- [Document text]
Recently, many of the testing centers for the August SAT have been closed and tests cancelled. With this in mind, is it even safe to be taking the SAT right now? Here are some factors to consider:
*Disclaimer: I am not a public health official and none of this information is professional medical advice.*
1. Recommendations from public health officials:
The CDC has set guidelines for the reopening of schools in various states; it recommends that schools shouldn’t reopen unless the positive case rate is under 5%. Many states like California and Florida have higher positive case rates, while other states have lower rates, so your ability to take the SAT might depend on the state you live in.
2. Testing vs School:
Taking a standardized test might be safer than going to school, as students don’t tend to talk during the SAT, unlike at school, which is filled with presentations, music, and other school activities that could transport respiratory droplets. Additionally, standardized tests have spaced seating in order to prevent cheating. Standardized test scores might be a good way for colleges to assess students’ academic performance with the lack of in-person learning.

- [Data provided]
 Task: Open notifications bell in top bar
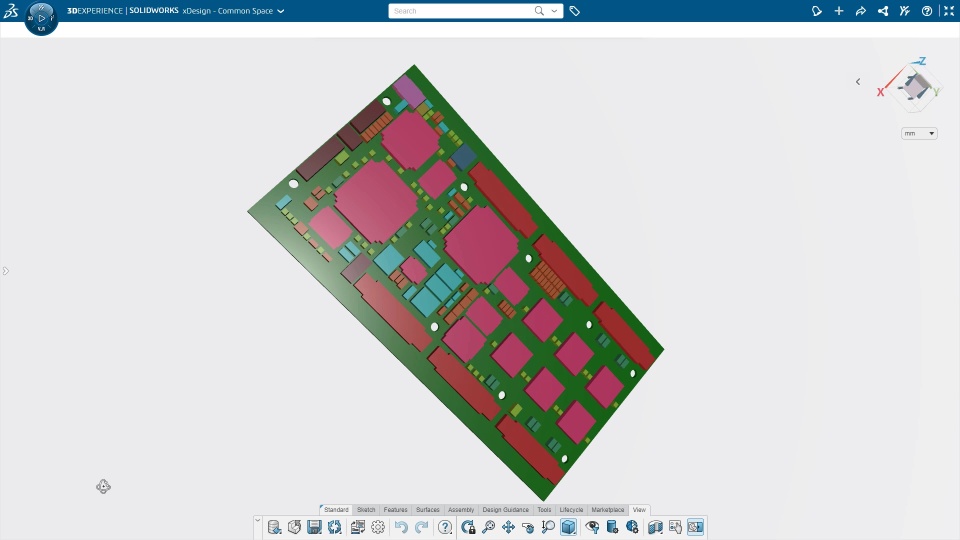coord(817,11)
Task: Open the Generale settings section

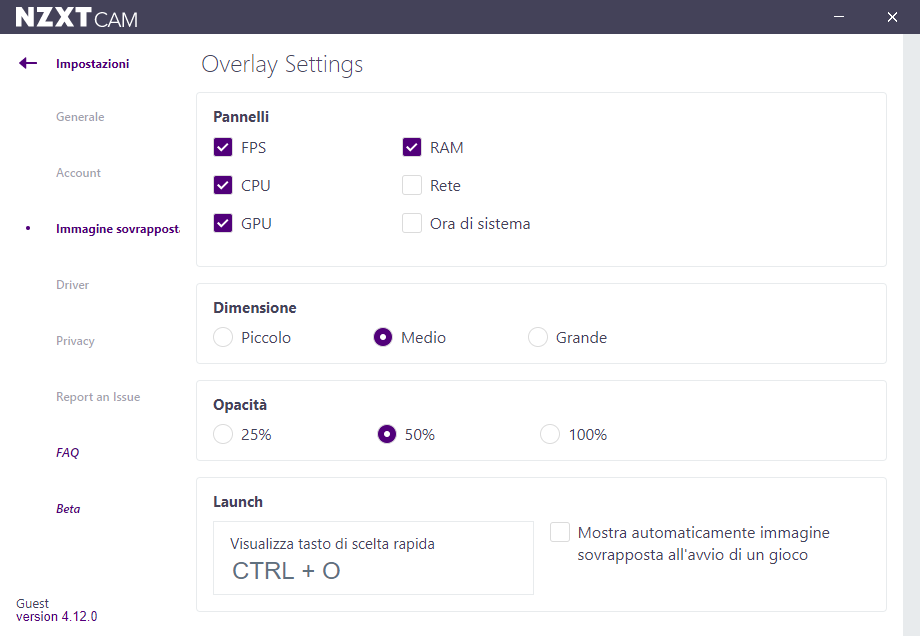Action: (x=80, y=117)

- [Task directions] Please carry on the piece about whether it is safe to take the SAT right now, picking up right after its final sentence.

- [Answer to the exercise]
3. Is standardized testing safe?
In the July ACT, only one testing center in Oklahoma had students that reported COVID-19 positive, out of over 1100 testing centers. The risk of taking a standardized test may be lower than expected.
4. Do you have a choice?
Many school testing centers and school districts have cancelled testing or reduced testing capacity; the College Board reported that only 54% of testing centers are open, so you may not get to choose to take the SAT. Even if you signed up for the test, check online frequently in the days and weeks before your testing date.
If you are taking the SAT during this time, be safe; take precautions to protect yourself and others. Don’t worry; testing centers will take additional precautions to protect students. We wish you the best of luck!